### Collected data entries
Content starts

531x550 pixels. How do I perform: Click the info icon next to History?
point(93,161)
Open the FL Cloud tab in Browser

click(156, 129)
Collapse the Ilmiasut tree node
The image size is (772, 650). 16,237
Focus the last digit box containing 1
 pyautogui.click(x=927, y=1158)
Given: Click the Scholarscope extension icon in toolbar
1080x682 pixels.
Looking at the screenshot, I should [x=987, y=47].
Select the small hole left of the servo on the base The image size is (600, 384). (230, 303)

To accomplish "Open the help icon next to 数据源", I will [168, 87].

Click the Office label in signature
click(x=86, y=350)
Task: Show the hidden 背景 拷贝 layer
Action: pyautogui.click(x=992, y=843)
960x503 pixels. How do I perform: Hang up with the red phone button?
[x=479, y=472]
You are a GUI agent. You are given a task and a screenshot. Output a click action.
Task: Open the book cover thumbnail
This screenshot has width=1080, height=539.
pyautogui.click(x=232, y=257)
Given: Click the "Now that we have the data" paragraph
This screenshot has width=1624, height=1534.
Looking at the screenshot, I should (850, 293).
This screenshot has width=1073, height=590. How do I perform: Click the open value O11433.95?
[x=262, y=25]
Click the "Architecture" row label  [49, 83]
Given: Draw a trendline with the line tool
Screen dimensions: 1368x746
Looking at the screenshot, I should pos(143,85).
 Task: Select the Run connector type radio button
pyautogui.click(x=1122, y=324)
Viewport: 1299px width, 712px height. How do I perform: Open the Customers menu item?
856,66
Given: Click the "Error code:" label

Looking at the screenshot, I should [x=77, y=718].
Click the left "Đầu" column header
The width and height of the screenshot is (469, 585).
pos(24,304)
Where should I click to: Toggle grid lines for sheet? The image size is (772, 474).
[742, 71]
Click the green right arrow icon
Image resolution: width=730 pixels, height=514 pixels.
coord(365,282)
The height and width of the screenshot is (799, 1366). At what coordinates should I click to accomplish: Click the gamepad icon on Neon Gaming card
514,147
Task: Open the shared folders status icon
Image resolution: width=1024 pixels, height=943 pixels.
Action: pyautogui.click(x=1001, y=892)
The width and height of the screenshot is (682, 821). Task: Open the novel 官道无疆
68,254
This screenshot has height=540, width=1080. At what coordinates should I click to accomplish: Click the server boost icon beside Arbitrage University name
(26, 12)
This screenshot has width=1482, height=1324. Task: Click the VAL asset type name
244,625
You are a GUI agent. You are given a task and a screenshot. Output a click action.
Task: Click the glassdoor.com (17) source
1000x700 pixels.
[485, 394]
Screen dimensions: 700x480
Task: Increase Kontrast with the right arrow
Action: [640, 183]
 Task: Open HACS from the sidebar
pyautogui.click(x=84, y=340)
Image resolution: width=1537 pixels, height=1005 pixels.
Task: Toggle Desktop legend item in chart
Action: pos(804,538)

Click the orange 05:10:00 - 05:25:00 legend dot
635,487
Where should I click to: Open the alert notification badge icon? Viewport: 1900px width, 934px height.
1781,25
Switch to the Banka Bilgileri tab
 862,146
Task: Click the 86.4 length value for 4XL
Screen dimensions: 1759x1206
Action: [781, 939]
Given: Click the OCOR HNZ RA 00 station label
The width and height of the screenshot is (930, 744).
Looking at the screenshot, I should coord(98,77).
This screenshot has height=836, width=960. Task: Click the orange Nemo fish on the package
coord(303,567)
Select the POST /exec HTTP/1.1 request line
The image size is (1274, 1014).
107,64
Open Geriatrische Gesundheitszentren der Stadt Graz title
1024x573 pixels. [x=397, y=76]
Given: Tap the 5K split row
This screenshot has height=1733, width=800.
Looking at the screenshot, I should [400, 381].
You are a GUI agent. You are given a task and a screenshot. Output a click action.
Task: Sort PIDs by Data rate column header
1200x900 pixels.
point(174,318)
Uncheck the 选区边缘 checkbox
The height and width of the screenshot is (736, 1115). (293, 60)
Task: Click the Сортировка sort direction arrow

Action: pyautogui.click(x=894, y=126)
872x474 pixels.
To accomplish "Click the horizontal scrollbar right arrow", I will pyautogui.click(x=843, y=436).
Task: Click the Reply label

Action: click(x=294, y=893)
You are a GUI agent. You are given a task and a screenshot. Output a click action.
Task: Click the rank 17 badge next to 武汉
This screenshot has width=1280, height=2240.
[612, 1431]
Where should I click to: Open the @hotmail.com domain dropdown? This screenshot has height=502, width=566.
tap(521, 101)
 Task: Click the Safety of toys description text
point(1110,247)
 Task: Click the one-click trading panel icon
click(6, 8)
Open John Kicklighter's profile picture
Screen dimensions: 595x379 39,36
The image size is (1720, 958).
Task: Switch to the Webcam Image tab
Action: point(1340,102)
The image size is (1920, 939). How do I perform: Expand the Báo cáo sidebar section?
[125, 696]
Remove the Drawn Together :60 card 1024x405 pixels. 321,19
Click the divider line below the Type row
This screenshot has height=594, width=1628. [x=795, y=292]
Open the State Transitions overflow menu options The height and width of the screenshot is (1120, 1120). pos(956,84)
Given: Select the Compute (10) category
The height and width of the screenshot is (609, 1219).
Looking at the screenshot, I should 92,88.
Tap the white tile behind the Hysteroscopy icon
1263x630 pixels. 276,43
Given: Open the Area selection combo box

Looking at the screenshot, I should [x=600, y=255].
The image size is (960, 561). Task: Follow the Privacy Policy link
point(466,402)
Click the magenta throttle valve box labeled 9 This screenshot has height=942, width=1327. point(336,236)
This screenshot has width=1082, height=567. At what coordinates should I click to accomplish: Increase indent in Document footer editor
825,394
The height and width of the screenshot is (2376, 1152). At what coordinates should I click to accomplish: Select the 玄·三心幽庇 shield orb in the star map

Content ends

### Task details
Work out how many lines in the data contain "column" and state that number with nothing added.

### Answer section
2